Chinese New Year

Introduction

The Jewish history of China dates back to the Tang Dynasty (618 CE – 907 CE), when the first Jews arrived in Kaifeng via the Silk Road, an ancient trade route that connected East Asia and Europe by land and by sea for thousands of years. Today, relatively few Jews of Chinese descent still live in China; most live around the world, particularly in the United States and Israel.

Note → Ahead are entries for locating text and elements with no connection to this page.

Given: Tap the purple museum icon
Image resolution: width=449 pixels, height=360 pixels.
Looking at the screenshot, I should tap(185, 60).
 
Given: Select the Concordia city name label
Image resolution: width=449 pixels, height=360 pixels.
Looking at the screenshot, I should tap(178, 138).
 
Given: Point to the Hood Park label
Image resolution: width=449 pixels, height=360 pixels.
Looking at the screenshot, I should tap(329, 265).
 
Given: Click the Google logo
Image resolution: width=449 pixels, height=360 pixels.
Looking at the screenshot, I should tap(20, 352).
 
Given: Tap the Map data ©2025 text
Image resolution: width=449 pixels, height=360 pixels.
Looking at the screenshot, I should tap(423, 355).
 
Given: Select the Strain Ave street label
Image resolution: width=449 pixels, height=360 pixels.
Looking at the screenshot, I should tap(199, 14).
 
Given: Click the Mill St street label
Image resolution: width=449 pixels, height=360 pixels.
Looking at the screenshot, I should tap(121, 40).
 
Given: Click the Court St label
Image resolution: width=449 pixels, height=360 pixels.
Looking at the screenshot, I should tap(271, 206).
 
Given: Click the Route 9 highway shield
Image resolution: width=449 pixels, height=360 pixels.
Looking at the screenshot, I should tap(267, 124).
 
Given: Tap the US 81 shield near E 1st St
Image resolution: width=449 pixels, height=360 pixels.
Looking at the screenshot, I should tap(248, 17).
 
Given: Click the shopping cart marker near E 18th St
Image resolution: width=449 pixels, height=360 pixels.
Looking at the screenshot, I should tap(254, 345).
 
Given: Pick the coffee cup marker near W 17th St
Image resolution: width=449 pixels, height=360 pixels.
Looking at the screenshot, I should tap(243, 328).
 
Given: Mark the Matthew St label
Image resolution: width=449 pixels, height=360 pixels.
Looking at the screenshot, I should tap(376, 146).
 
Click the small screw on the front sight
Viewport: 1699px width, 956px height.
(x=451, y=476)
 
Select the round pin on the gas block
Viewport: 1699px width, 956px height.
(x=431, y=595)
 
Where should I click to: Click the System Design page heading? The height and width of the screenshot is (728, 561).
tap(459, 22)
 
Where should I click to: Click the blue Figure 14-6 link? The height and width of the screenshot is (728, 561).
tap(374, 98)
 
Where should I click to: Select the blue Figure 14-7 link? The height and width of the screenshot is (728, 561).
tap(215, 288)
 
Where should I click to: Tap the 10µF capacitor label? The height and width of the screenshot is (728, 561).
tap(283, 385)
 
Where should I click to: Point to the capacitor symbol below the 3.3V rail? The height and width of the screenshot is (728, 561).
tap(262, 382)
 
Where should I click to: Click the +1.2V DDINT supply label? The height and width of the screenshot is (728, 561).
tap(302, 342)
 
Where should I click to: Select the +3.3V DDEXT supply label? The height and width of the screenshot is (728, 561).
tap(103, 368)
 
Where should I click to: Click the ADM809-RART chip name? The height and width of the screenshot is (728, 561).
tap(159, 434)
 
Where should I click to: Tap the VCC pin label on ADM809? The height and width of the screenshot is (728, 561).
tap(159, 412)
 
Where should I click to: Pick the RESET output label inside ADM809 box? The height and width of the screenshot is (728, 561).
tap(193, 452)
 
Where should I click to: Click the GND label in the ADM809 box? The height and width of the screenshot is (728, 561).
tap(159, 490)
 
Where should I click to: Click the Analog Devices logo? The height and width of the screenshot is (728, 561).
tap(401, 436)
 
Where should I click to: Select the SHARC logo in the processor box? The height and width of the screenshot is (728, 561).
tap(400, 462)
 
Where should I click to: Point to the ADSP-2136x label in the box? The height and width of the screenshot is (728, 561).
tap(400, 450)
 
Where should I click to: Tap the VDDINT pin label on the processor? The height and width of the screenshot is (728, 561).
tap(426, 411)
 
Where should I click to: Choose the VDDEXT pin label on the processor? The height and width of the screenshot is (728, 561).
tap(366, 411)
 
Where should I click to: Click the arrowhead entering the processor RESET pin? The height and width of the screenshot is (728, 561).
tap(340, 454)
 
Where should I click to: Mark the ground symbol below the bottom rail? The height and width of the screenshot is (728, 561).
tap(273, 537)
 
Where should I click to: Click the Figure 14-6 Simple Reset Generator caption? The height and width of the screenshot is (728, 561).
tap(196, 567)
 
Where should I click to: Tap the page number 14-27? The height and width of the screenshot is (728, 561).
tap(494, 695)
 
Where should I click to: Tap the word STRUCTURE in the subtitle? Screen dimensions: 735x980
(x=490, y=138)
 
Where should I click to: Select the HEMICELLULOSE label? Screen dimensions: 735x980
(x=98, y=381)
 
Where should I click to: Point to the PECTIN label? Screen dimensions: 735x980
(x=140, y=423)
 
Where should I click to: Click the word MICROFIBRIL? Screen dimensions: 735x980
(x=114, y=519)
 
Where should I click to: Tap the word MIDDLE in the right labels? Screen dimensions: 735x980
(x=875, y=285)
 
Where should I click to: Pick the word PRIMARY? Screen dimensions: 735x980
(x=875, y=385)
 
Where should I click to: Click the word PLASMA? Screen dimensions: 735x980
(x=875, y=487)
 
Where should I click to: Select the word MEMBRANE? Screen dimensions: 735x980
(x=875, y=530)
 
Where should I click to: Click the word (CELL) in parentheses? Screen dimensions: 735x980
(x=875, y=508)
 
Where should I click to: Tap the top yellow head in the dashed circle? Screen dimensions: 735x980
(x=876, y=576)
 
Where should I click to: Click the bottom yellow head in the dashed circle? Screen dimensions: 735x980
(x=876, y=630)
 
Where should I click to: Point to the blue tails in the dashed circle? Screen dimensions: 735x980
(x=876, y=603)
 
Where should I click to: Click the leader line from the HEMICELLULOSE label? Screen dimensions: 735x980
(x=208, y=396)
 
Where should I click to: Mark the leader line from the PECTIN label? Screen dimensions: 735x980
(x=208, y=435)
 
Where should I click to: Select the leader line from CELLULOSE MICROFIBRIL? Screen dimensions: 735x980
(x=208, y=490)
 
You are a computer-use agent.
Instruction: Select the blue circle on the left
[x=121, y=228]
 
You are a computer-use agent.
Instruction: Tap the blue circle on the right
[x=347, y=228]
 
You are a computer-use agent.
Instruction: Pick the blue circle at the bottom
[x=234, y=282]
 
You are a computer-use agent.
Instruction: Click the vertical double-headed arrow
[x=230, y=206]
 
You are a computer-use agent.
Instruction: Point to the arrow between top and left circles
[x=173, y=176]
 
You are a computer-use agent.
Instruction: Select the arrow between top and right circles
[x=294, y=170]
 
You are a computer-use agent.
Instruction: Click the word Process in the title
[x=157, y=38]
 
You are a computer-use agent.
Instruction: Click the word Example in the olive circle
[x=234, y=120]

Chinese New Year is the most important holiday in the Chinese year. It is not considered a religious holiday, although many Chinese people do incorporate elements of their own personal spiritual beliefs into their traditions. It is celebrated around the world, especially in areas with large Chinese populations. Many American cities celebrate large Chinese New Year parades, including San Francisco, New York, Chicago, and Washington, DC. Many Chinese Jews celebrate Chinese New Year as well as Jewish holidays.

The traditional Chinese calendar is a lunisolar calendar, which combines both the cycles of the moon and the sun. The Chinese New Year, also called the Lunar New Year, begins on day one of month one of this calendar. This date falls on the second new moon after the winter solstice, which corresponds to approximately late January or early February on the Gregorian calendar.

Because the Chinese lunisolar calendar is or has been historically used throughout Asia, many other countries and cultures celebrate their own Lunar New Years, including Vietnam, Japan, Korea, Tibet, and Mongolia. Some New Years’ customs are unique to each country’s observance. However, just as in other New Year celebrations around the world, including Rosh Hashanah, the emphasis is on gathering with family, feasting on traditional foods, and wishing for good luck in the year to come.